▶ **CONSIGNE ÉCRITE**: Poursuivez le texte sur les interdictions de stade dans le football français à partir de sa dernière phrase.

▶ **EXTRAIT À LIRE**:
▶

Selon le décompte de la Direction nationale de lutte contre le hooliganisme (DNLH) du 16 décembre dernier, la France du foot comptait 104 individus interdits de stade. A cela s’ajoute un outil à disposition des clubs depuis la loi Larrivé adoptée en 2016: les interdictions commerciales. Elles se traduisent par l’impossibilité pour un supporter visé d’acheter une place pour assister aux matchs de son équipe. Celles-ci se sont multipliées cette saison (331 en décembre dernier) après les nombreux débordements en tribunes.

"Dès qu'on reçoit un recommandé, ça pue pour les autres"

Leur mode d’application crispe le monde des tribunes, déjà remonté par les abus de l’arsenal répressif à disposition des autorités. Trois dispositifs existent: les interdictions judiciaires de stade (IDS), les interdictions administratives de stade (IAS) et les interdictions commerciales de stade (ICS), donc. Le premier (IDS) est le moins contesté puisqu’il s’inscrit dans un cadre judiciaire avec procès devant un juge, défense et décision. "L’interdiction judiciaire de stade, je la trouve très bien, confie Pierre Barthélémy, avocat de plusieurs dizaines de supporters et de l’Association Nationale des Supporters. C’est normal qu’une personne qui a commis un délit dans un stade et qui est dangereux pour les prochains matchs soit interdit de stade et qu’on s‘assure qu’il ne vienne pas au stade."

◀

▶ **SEGMENT DE DONNÉES**:
▶

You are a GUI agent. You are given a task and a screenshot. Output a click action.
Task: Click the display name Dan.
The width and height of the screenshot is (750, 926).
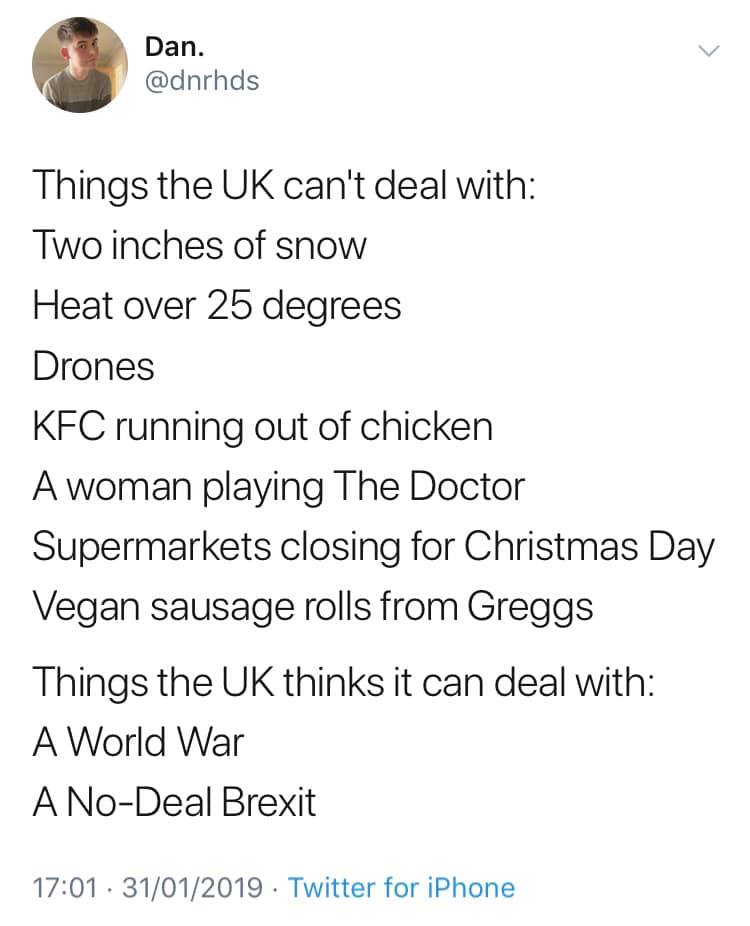point(175,47)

◀

▶ **RÉPONSE À LA CONSIGNE**:
Les IAS provoquent en revanche crispation et incompréhension. Elles sont décidées par les préfets et permettent "de prévenir ou sanctionner la violence dans les stades", expliquent les autorités. Elles tombent souvent sans prévenir après des remontées d’informations de services de police sur le terrain (renseignements généraux, police dans les stades…). Hugo, par exemple, n’avait "absolument pas" été mis au courant de ce qu’il encourait avant de découvrir un courrier recommandé un beau matin. "On reçoit ce courrier du jour au lendemain dans la boite aux lettres sans qu’on s’y attende, explique-t-il. Ça devient un peu la blague. Dès qu’un supporter reçoit un recommandé dans sa boîte aux lettres, on sait que ça pue pour les autres. On n’est pas obligé d’être interpellé ou pris sur le fait pour avoir une interdiction administrative."

Les supporters visés ont alors un délai d’une quinzaine de jours pour se rendre à la Préfecture et s’expliquer sur les faits reprochés. Une audition bien loin d’un procès en bonne et due forme.

"Le problème de l’administratif, c’est qu’ils peuvent mettre ça à n’importe qui, témoigne Hugo. J’avais été accusé d’avoir craqué des fumigènes et j’avais prouvé que je n’étais pas à ce match. Mais c’était juste un rendez-vous de procédure. On a beau apporter des preuves, ils ne les prennent pas du tout en compte, et après on reçoit notre IAS. C’est complètement tronqué. C’est là où les dérives sont majoritaires. Ce rendez-vous sert juste à respecter un cadre légal pour eux."

Clément*, qui "vit, mange et dort PSG", a aussi reçu le fameux courrier. Mais lui s’y attendait davantage après avoir été arrêté dans les tribunes du Parc des Princes pour avoir craqué un fumigène au milieu de centaines d’autres, lors de l’anniversaire du virage Auteuil en novembre dernier avant PSG-Nantes. "J’ai ressenti l’injustice, surtout qu’on voit 550 torches craquées dans le stade et que vous vous faites attraper", explique l’inconditionnel du PSG. Il a peu ruminé au début avant de connaître sa sanction: interdiction administrative de stade pendant trois mois pour les matchs à domicile, extérieur, ceux du PSG Handball et de l’équipe féminine. Mais sans obligation de pointage. Le PSG lui a infligé, en plus, une ICS jusqu’à la fin de la saison.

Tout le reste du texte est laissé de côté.